The rooftop usually stayed abandoned except for maintenance staff.

Today, however, someone was already there.

Logan.

He sat near the fence with headphones around his neck and a worn guitar case beside him.

You are stalking me now, Noah asked cautiously.

Logan looked up slowly.

You came to my spot.

Noah blinked.

Your spot.

Logan shrugged.

Nobody bothers me up here.

For a moment, neither of them spoke.

The wind carried distant traffic sounds from downtown while loose clouds drifted slowly across the sky.

Then Logan tilted his head slightly toward Noah.

You used to smile more.

The comment caught Noah completely off guard.

What?

Freshman year, Logan said quietly.

You smiled at everything.

Noah let out an awkward laugh.

You barely even talked to me back then.

Still noticed.

That answer settled heavily between them.

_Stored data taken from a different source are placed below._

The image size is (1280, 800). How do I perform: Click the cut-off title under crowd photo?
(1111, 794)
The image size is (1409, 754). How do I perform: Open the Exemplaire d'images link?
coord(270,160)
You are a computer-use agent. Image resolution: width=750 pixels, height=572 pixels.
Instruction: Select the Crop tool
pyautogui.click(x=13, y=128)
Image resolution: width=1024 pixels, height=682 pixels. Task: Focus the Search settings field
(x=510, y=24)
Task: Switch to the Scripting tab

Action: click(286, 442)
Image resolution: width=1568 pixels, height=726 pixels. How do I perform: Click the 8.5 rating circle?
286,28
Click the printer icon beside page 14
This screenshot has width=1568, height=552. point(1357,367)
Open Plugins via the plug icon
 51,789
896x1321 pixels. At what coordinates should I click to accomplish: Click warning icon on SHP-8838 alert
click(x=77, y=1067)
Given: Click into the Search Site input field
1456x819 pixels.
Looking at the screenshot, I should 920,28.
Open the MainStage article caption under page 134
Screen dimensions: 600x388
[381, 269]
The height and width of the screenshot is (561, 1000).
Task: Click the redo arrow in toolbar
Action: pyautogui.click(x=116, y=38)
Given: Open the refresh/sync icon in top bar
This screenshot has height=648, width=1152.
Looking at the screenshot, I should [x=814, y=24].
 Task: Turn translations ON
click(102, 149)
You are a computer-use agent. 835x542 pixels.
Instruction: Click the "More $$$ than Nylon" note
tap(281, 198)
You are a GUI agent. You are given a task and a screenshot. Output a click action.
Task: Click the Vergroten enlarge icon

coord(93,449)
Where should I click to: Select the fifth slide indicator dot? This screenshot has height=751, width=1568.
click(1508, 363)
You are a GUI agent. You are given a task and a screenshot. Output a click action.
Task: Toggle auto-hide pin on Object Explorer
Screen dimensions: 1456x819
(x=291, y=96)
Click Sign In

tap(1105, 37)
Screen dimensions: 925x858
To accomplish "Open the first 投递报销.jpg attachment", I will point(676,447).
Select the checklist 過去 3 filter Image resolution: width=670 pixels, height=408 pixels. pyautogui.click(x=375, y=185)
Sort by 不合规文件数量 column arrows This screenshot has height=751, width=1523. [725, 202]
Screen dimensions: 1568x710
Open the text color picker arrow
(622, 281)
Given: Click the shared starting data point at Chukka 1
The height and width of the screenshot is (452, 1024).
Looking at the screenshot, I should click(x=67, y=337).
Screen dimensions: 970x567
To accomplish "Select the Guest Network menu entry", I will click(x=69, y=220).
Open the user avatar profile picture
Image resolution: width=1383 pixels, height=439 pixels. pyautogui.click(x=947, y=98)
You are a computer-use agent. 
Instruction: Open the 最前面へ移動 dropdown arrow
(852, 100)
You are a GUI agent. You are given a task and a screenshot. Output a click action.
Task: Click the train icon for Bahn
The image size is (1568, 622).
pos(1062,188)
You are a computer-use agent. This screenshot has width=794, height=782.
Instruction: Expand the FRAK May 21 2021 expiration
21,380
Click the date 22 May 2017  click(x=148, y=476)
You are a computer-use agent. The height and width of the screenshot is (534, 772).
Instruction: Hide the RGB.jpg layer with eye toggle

Noah suddenly became aware of how strangely quiet Logan sounded today.

No teasing.

No sarcasm.

Just honesty spoken so casually it almost hurt more.

Trying to escape the conversation, Noah glanced toward the guitar case beside him.

You play?

Sometimes.

The case sat slightly open revealing scattered music sheets tucked inside.

Noah reached down absentmindedly to help close it before the wind carried papers away.

But then he froze.

Several old Polaroids were taped carefully along the inner lining.

School festival photos.

Basketball games.

Holiday snapshots.

And somehow in nearly every single picture, Noah appeared somewhere in the background.

Reading at lunch.

Writing on a classroom board.

Laughing with classmates years earlier.

Noah stared silently.

His heartbeat became uneven.

Why do you have these?

Logan immediately reached for the case.

Nothing important.

But Noah had already seen too much.

One particular photo caught his attention.

Freshman year.

Noah sitting outside beneath autumn trees with sunlight across his face, completely unaware someone had taken the picture.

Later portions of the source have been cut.